While street-savvy Eggsy is butting heads with a staid organization and snobbish upper-crust classmates, the prerequisite evil genius is hard at work on villainous master plan in the form a mega-rich tech developer in the Steve Jobs mold played by Samuel L. Jackson, who skewers his image as the baddest of badasses by hamming it up as a decidedly naifish villain (rocking the most amazing lisp ever) who can’t handle the sight of blood. He’s an interesting spin on the Bond villain trope — a subject he and Galahad cleverly critique in a great sequence — and so is his henchwoman, Gazelle (dancer and scene-stealer Sofia Boutella), a double-amputee who puts her flex-foot blade prosthetics to creatively bloody new uses.

Gratuitously violent mayhem ensues, and throughout the blood and thunder Vaughn and company keep tongues firmly in cheek.

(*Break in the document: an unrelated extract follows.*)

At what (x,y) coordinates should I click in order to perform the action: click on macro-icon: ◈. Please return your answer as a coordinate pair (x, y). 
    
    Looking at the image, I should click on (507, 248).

Much as he did with Kick-Ass (which Roger Ebert infamously referred to as the “death of innocence”), Vaughn goes of the deep end with the violence and mordant humor, and makes us feel dirty for enjoying it — but only a little. There’s no denying the wonderful absurdity of watching The Guy From Bridget Jones’s Diary get in touch with his inner Liam Neeson.

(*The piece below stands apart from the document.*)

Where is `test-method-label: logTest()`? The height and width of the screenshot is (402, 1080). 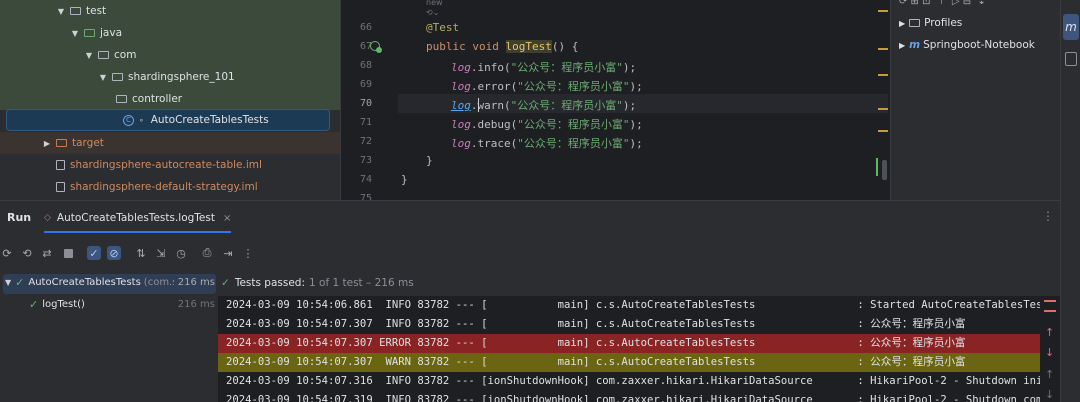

Vaughn also flirts with social-political satire, with a Westboro-esque fundamentalist church exploding into a stunningly choreographed extended free-for-all set to the guitar solo from “Freebird” in one scene, and liberal elites and Randian capitalists alike on the receiving end of a suitably mind-blowing form of poetic justice in another. He gives us a wink and a nudge throughout his unique brand of depraved slapstick, reminding us that it is indeed a twisted joke — and brilliantly cheeky one at that.